I am, after all, a journalist, have been a journalist all my adult life. As a farm writer, I suppose I am not considered “mainstream media,” the group accused of creating fake news, the ones tagged “very dishonest people” and the “opposition party.”

It seems the height of irony that these epithets come from a man who takes a back seat to no one when it comes to spinning falsehoods.

I will admit that the media — newspapers, broadcast, social media (especially social media) —have not been as unbiased as they should be. Some news outlets lean to the left; others tilt to the right. And social media is filled with fake news, created by individuals and  groups that either have an agenda — left or right — or simply want to create mischief. But most mainstream media, I believe, report facts.

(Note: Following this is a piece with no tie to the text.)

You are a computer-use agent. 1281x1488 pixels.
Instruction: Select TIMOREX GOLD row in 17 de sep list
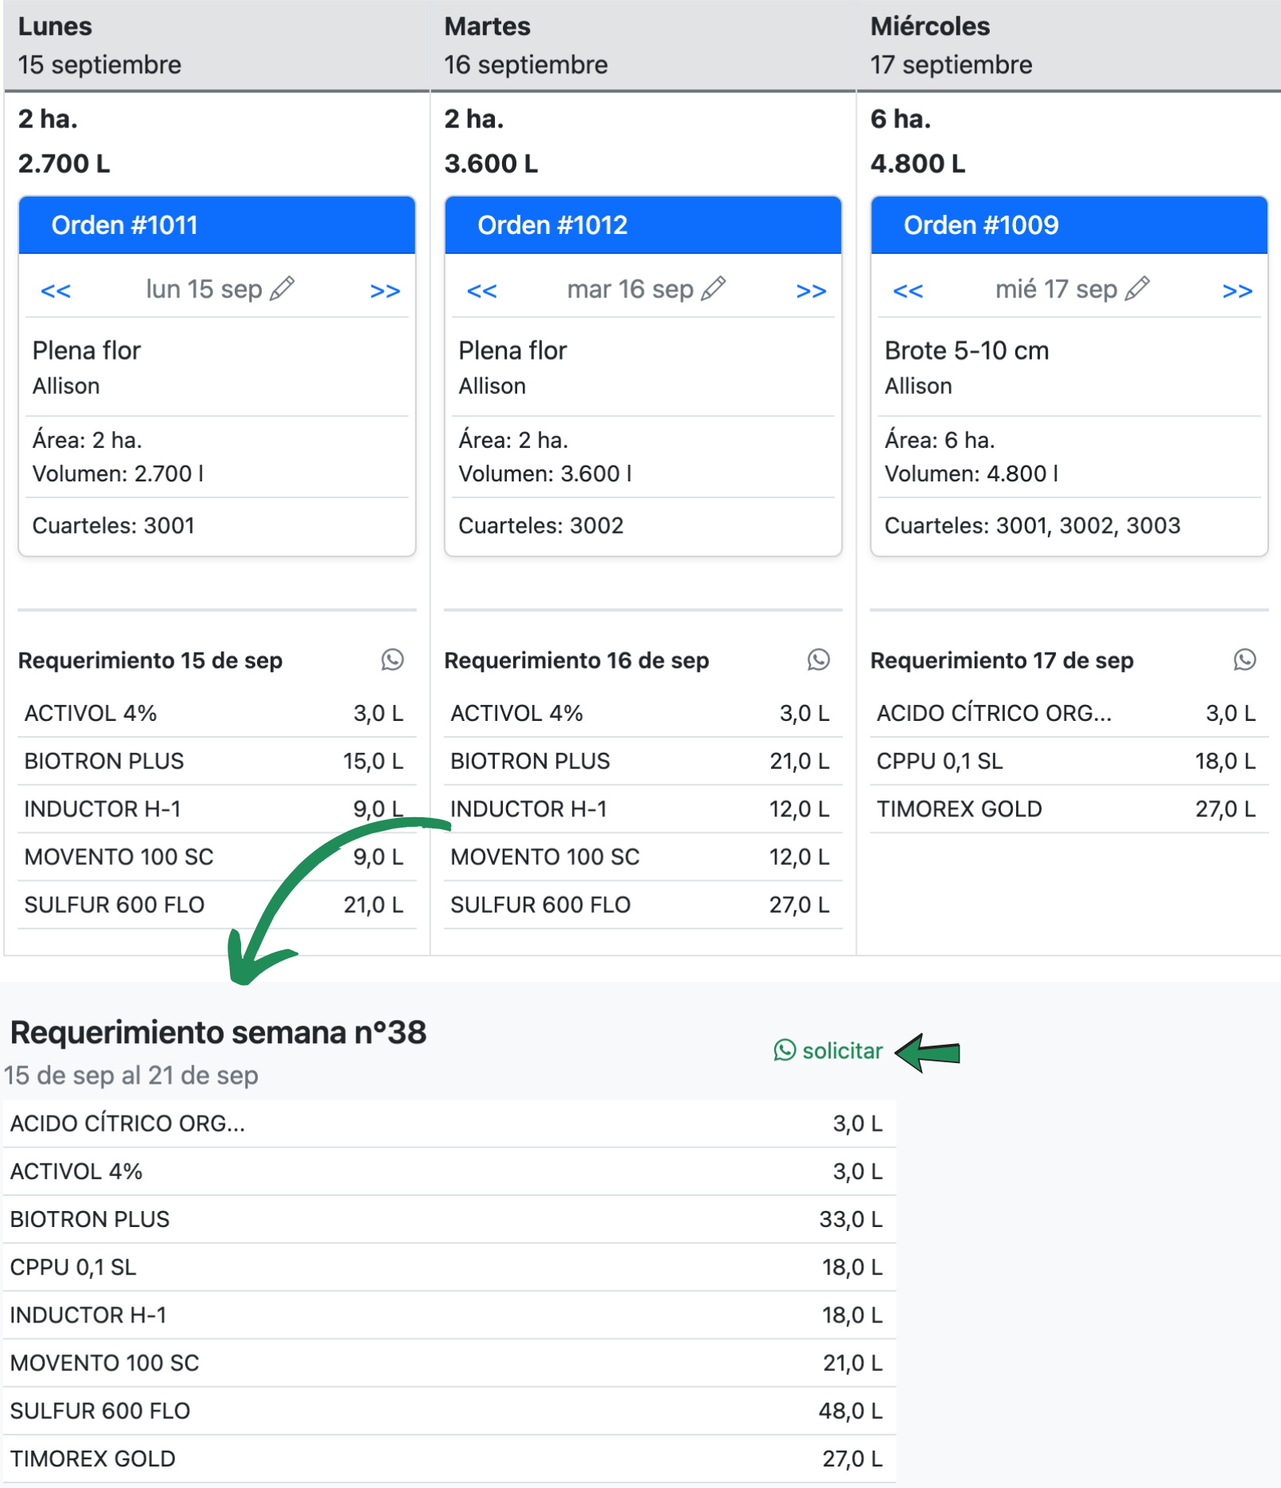click(1067, 809)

I’ll also claim that agriculture often gets short shrift from the major news outlets, and too often farmers are misrepresented as polluters of the earth, beggars at the trough, or perhaps worse, forgotten.

Journalists are human, subject to mistakes. I’ve made my fair share. In fact, I’ve made way more than I like to think about. Some of them still bother me. I’ve misquoted sources, misspelled names, missed the point a valued source wanted to make.

I am embarrassed every time I publish a story that contains factual errors. I’ve never done it on purpose, and I’m always upset until I can get back to the computer and change the error. And the unease persists until I can apologize to the source. It’s an awful feeling to know that I have, even by mistake, compromised a source. I have never knowingly betrayed the trust of anyone I interviewed, or anyone who made a presentation at a conference or a seminar, or engaged in conversation on a turnrow. “Off the record,” has always been a sacred promise.

Perhaps those of us in agricultural reporting are not considered among the transgressors that President Trump maligns nearly every day. But many of us have been there at one time or another — working for a small-town newspaper, a major news service, a large daily — and I’m appalled that the President of the United States has so little regard for the First Amendment that he routinely denigrates my profession.

Consequently, if investigative reporting turns up malfeasance in office — even at the highest level — and that effort brings on the wrath of the Trump Administration or the ire of either party, I’ll put my faith in good reporting over partisan politics.

If unassailable facts prove the story, and it’s still dismissed as “fake news,” I’ll stand with the reporter who checked his sources rather than a leader who “saw a report around somewhere,” or “heard it on Fox news,” and repeated it as fact.

If a broadcast journalist is banned from press conferences or refused the right to ask questions because his queries prick the skin, I’ll applaud him for his courage, and I’ll proudly join him in the ranks of enemy of the American people.

People who malign the press do so not because they are afraid the media will print lies. They disparage the media because they fear they will report the truth.